= What the exercise asks =
Please answer these from the text on New Zealand's fiscal policy below:
(a) What range of structural surpluses, as a share of GDP, did New Zealand run from 1994 to 2006?
(b) What is the New Zealand Superannuation Fund also called?
(c) According to the quoted passage from Brook, what two factors make pro-cyclical fiscal stimulus unlikely to have much impact on aggregate demand?

-- Start Excerpted text --

Durability in the face of fluctuations
One of the key dimensions of policy success is how well the policy regime endures over time following political changes in administrations and in the face of economic expansions and contractions. Figure 18.1 shows how successive National and Labour-led administrations before the GFC ran sustained structural surpluses, driving down the net public debt to GDP ratio accordingly. For example, New Zealand ran sustained structural surpluses in the range of 1.5–6 per cent of GDP from 1994 to 2006. Net public debt over the same period fell from just over 60 per cent of GDP to just under 5 per cent. Indeed, the ratio fell below zero if the New Zealand Superannuation fund is also included.
While it is tempting to attribute that reduction in public indebtedness to the FRA, in fact, the start of the improvement in New Zealand’s fiscal position pre-dates its enactment. While the transparency required by the FRA had an important role to play, other factors were more important:
- The legacy of the Muldoon years with a bipartisan political commitment to fiscal responsibility.
- The establishment of the New Zealand Superannuation Fund (the so-called Cullen Fund) to partially prefund the increased future cost of the New Zealand Superannuation pension, due to population ageing.
- The increasing recognition of the importance for a small trading nation of fiscal resilience and sustainability.
The FRA, while not the catalyst, helped cement fiscal discipline into the political discourse and budgeting practice in New Zealand. As one interviewee observed: ‘It is less about whether the FRA helped achieve a better fiscal performance, and more about whether it helped sustain it.’
Fiscal strategy needs to focus on short-term macroeconomic stability as well as medium-term fiscal sustainability. One of the criticisms of the Fiscal Responsibility Bill in the select committee was that the medium-term focus would constrain the government from undertaking an anticyclical fiscal policy, beyond the operation of automatic stabilisers. These fears have proved unjustified. If anything, the opposite has occurred, as New Zealand has experienced some of the biggest swings in the OECD in its structural fiscal balance.
The Treasury’s analysis suggests the FRA framework, while focusing on medium-term fiscal sustainability, places little attention on shorter-term macroeconomic stability, such as the impact of procyclical increases in government spending. Brook (2013: 71) suggests:
New Zealand’s current fiscal policy framework—with its emphasis on a debt target—gives insufficient emphasis to macro stabilisation during upturns in the business cycle, especially once the debt target has been met. In a small open economy such as New Zealand, with a floating exchange rate, pro-cyclical fiscal stimulus is unlikely to have much impact on aggregate demand (because of leakage into imports and the offsetting impact of tighter monetary policy), but it does have a significant impact on the mix of macro-economic conditions. Higher real interest rates, and associated exchange rate appreciation, is [sic] unhelpful to an economy already experiencing macroeconomic imbalances.

-- End Excerpted text --
-- Start Stored data --

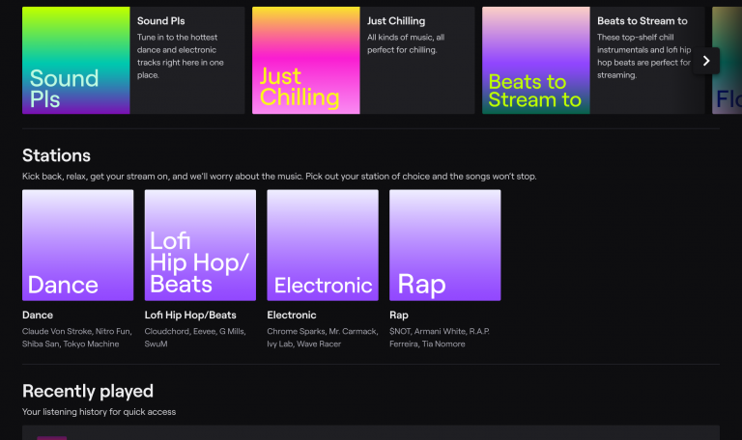Select the Electronic station name label
Viewport: 742px width, 440px height.
(292, 315)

-- End Stored data --

= Reply =
(a) 1.5–6 per cent of GDP
(b) The Cullen Fund
(c) Leakage into imports and the offsetting impact of tighter monetary policy